In Final Days Before Recess, Congress Passes Legislation to Support Forest Trails
Trail lovers have something new to be thankful for during the holiday: the Senate passed a bill to preserve trails.
Hikers have something new to be thankful for during the holiday: the Senate passed a bill to support trails. The legislation passed in the House of Representatives in September.
The National Forest System Trails Stewardship Act (HR 845) will give the United States Forest Service two years to come up with a strategy to increase volunteerism and other innovative solutions to maintain more than 157,000 miles of trails across the nation.
The bill has been praised by hikers, equestrians, motorized users and other recreation enthusiasts as a much-needed step toward comprehensive stewardship of trails. The goal of the legislation is to increase volunteers on Forest Service trails by 100 percent in 5 years. The Secretary of Agriculture will also select between nine and 15 priority areas for trail maintenance and improvements.
Other benefits of the bill include:
- Address barriers to volunteerism on public lands;
- Assess opportunities to use fire crews to repair trails;
- Prioritize partnerships in areas where maintenance backlogs are jeopardizing access to National Forest lands; and
- Establishes a pilot program to offset fees with stewardship credits for outdoor guide permits.
Bipartisan support for public lands is more important now than ever as interest in outdoor recreation increases and land managers face the challenge of shrinking budgets.

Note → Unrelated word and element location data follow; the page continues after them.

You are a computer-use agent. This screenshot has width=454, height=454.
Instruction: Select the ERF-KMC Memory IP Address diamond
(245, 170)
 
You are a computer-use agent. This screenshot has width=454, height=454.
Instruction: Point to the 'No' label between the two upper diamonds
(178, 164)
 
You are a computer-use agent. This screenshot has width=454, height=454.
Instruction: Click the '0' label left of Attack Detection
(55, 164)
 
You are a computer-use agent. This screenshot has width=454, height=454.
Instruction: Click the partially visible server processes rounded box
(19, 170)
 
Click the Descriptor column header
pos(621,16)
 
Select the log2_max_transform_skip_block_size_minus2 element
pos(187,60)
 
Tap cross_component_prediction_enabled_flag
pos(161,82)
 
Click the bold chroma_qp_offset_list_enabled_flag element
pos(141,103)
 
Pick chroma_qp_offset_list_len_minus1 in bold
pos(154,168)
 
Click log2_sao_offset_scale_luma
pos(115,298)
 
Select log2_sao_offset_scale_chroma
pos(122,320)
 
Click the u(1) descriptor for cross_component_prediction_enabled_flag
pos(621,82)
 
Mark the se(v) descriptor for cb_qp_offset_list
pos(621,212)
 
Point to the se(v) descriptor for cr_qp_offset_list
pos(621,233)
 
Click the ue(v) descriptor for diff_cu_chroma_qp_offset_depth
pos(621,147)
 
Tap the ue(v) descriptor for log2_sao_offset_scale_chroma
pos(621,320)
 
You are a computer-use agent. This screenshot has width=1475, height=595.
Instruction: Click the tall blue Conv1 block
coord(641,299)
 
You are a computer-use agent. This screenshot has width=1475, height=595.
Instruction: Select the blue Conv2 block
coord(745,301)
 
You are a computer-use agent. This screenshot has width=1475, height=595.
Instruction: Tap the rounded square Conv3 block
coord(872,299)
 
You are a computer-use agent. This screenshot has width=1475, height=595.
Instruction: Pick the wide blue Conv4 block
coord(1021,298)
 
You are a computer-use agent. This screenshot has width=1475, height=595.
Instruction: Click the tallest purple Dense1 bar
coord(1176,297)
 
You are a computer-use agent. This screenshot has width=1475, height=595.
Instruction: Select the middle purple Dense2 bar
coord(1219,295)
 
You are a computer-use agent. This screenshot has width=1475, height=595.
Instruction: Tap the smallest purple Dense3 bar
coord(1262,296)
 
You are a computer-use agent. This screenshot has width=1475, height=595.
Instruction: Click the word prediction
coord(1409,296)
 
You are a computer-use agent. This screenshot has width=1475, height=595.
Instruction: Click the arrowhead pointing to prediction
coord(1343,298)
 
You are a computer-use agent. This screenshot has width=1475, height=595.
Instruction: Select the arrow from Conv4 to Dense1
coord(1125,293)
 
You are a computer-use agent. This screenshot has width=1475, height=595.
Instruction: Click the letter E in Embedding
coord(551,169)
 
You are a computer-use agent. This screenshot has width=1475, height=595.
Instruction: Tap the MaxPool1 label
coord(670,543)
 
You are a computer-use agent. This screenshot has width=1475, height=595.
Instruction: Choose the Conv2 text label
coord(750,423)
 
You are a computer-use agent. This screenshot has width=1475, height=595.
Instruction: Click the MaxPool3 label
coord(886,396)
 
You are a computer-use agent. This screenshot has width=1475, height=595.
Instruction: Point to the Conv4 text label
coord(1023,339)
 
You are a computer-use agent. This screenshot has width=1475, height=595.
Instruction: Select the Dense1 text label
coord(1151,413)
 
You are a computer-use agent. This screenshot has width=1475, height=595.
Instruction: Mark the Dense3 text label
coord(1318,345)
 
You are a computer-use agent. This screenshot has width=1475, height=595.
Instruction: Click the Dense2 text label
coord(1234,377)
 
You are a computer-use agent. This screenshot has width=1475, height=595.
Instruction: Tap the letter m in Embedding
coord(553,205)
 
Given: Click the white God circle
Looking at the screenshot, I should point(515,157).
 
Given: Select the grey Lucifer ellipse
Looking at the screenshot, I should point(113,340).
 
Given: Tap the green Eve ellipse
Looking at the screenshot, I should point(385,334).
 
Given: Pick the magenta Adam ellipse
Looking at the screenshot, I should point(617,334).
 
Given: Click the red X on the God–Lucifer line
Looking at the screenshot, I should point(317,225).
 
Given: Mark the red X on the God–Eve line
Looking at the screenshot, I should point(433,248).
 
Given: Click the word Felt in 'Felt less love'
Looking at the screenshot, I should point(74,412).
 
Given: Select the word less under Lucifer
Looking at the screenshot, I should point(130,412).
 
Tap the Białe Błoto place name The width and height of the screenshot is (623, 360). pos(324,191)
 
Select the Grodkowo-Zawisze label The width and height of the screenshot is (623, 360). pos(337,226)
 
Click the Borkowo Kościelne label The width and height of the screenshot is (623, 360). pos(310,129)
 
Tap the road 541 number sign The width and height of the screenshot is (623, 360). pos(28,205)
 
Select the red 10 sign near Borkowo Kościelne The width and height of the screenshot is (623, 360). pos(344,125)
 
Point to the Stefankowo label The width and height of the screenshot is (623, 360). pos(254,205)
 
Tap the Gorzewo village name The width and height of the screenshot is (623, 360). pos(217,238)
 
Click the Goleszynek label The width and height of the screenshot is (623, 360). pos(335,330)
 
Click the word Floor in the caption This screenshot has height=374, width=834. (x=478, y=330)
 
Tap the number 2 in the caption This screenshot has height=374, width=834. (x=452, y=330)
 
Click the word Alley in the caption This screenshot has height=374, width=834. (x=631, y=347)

A 2013 report from the Government Accountability Office found that the Forest Service is currently able to maintain just a quarter of its trails to the agency's standards under recent budget allocations. The report also found that almost two-thirds of trails receive no maintenance.The passage of this bill is a step in the right direction for America's great outdoors and will allow the Forest Service to address some of the maintenance backlog to improve trail experiences for everyone.
The President is expected to sign the bill into law by the end of the year.